Upaya pemerintah untuk mendorong pemanfaatan energi terbarukan terus dilakukan melalui berbagai program dan kebijakan. Salah satu langkah strategis adalah penguatan investasi dalam pembangunan infrastruktur transmisi serta percepatan pembangunan pembangkit listrik berbasis EBT.
"Kami juga mendorong sinergi antara pemerintah pusat, pemerintah daerah, dan swasta dalam mempercepat transisi energi bersih," ungkap Eniya.
Selain itu, pemerintah membuka peluang kerja sama dengan berbagai pihak, termasuk sektor swasta dan internasional, guna mempercepat pengembangan infrastruktur energi bersih.
Kementerian ESDM juga menilai pentingnya modernisasi infrastruktur ketenagalistrikan, termasuk digitalisasi sistem pengelolaan jaringan untuk memastikan efisiensi penyaluran energi.
Ancaman defisit listrik di Pulau Jawa bukan hanya persoalan teknis, tetapi juga bisa berdampak pada laju pertumbuhan ekonomi nasional. Pulau Jawa sebagai pusat perekonomian Indonesia, menampung sebagian besar kawasan industri, kawasan bisnis, hingga pusat pemerintahan.
Jika kebutuhan energi tidak dipenuhi dengan cepat, maka dikhawatirkan dapat menghambat percepatan pembangunan ekonomi nasional yang sedang berlangsung.
"Kami harus mengantisipasi sejak dini agar kondisi kekurangan listrik ini tidak menjadi kendala bagi pertumbuhan ekonomi," tegas Eniya.
Selain menyoroti pentingnya pembangunan pembangkit baru di Jawa, Eniya juga menekankan bahwa optimalisasi potensi energi di wilayah lain harus didukung percepatan pembangunan infrastruktur transmisi nasional.
Dengan target Indonesia mencapai Net Zero Emission pada 2060, percepatan pembangunan energi baru terbarukan menjadi agenda utama pemerintah. Kondisi di Pulau Jawa saat ini menjadi pengingat bahwa transisi energi bersih bukan lagi sekadar wacana, melainkan kebutuhan mendesak untuk menjaga stabilitas ekonomi dan kelangsungan pembangunan.

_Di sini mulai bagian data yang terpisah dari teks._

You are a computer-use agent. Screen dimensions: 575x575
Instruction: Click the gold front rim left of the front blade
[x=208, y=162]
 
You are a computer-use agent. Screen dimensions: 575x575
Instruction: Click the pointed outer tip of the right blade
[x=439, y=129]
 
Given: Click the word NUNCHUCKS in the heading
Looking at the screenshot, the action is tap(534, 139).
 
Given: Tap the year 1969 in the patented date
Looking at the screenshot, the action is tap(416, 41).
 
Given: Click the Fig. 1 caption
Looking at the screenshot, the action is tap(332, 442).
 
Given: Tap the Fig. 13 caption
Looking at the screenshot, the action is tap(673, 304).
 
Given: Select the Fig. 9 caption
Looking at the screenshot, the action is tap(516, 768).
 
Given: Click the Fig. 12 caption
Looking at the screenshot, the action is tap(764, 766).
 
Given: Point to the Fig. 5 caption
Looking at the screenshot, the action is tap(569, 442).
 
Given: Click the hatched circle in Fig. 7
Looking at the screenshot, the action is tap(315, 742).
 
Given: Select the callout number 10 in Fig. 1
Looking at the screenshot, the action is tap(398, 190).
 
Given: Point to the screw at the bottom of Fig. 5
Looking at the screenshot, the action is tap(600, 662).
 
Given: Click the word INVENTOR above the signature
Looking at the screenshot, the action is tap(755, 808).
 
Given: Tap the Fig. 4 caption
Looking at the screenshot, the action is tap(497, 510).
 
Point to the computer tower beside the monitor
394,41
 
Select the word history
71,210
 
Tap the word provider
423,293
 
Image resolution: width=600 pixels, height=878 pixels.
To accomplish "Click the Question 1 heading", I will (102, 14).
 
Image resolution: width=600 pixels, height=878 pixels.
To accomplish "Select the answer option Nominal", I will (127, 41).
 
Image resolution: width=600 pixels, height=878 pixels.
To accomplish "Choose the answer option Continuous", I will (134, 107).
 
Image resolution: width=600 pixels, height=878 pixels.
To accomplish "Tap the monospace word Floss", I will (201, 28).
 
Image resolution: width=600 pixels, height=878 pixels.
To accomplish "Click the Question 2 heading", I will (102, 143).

"Indonesia memiliki potensi energi terbarukan yang luar biasa. Tantangannya tinggal bagaimana kita membangun infrastruktur transmisi yang memadai agar energi tersebut dapat dimanfaatkan optimal," pungkas Eniya.
Dengan langkah konkret yang terukur dan kolaborasi antar-pihak, Indonesia optimistis mampu mengatasi tantangan krisis energi dan menjadikan energi terbarukan sebagai pilar utama ketahanan energi nasional di masa depan.